■ **Data provided**:
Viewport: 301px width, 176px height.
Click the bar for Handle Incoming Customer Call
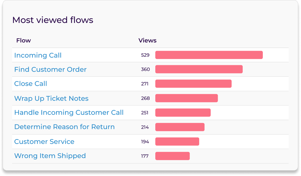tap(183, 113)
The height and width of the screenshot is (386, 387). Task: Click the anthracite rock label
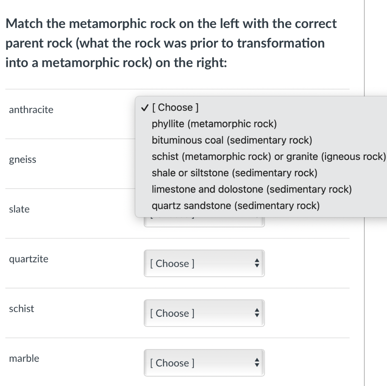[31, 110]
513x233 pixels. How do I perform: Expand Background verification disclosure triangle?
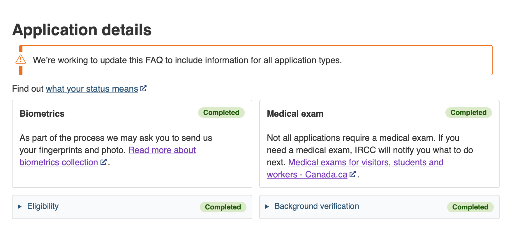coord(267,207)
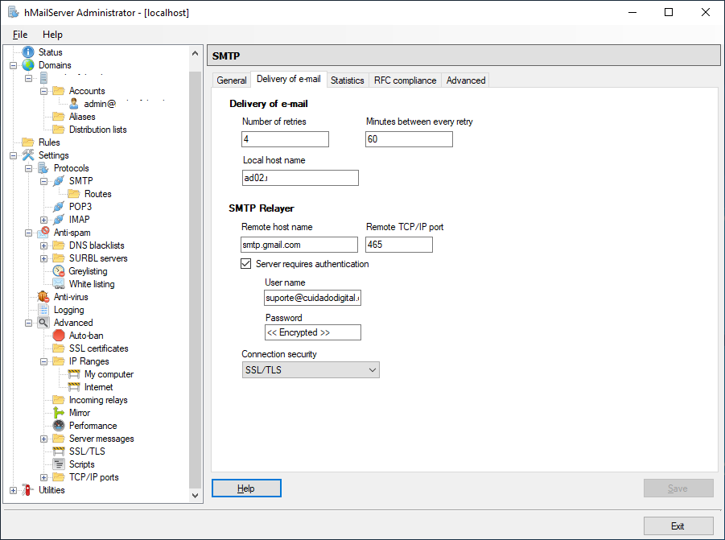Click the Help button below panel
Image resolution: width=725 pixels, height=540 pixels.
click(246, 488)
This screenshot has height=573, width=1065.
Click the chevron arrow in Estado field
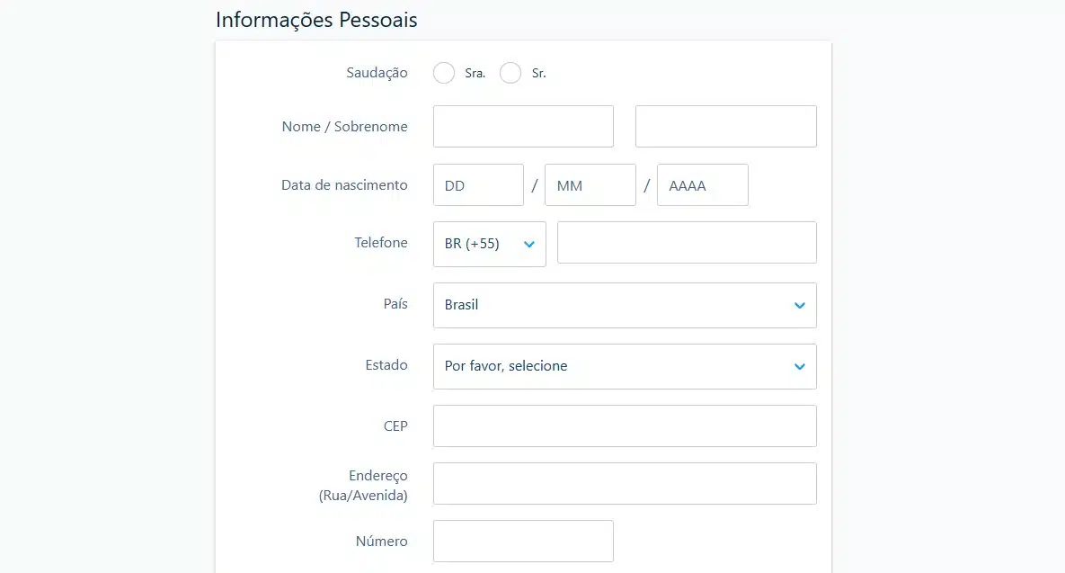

■ **What to do**: Please edit the data above so that "screenshot" becomes "image" everywhere it appears, keeping everything else the same and leaving out the pictures.

■ **Response below**:
Viewport: 301px width, 176px height.
Click the bar for Handle Incoming Customer Call
tap(183, 113)
The height and width of the image is (386, 387). Task: Click the anthracite rock label
[31, 110]
513x233 pixels. How do I perform: Expand Background verification disclosure triangle?
coord(267,207)
Click the Help button below panel
Image resolution: width=725 pixels, height=540 pixels.
click(246, 488)
This image has height=573, width=1065.
Click the chevron arrow in Estado field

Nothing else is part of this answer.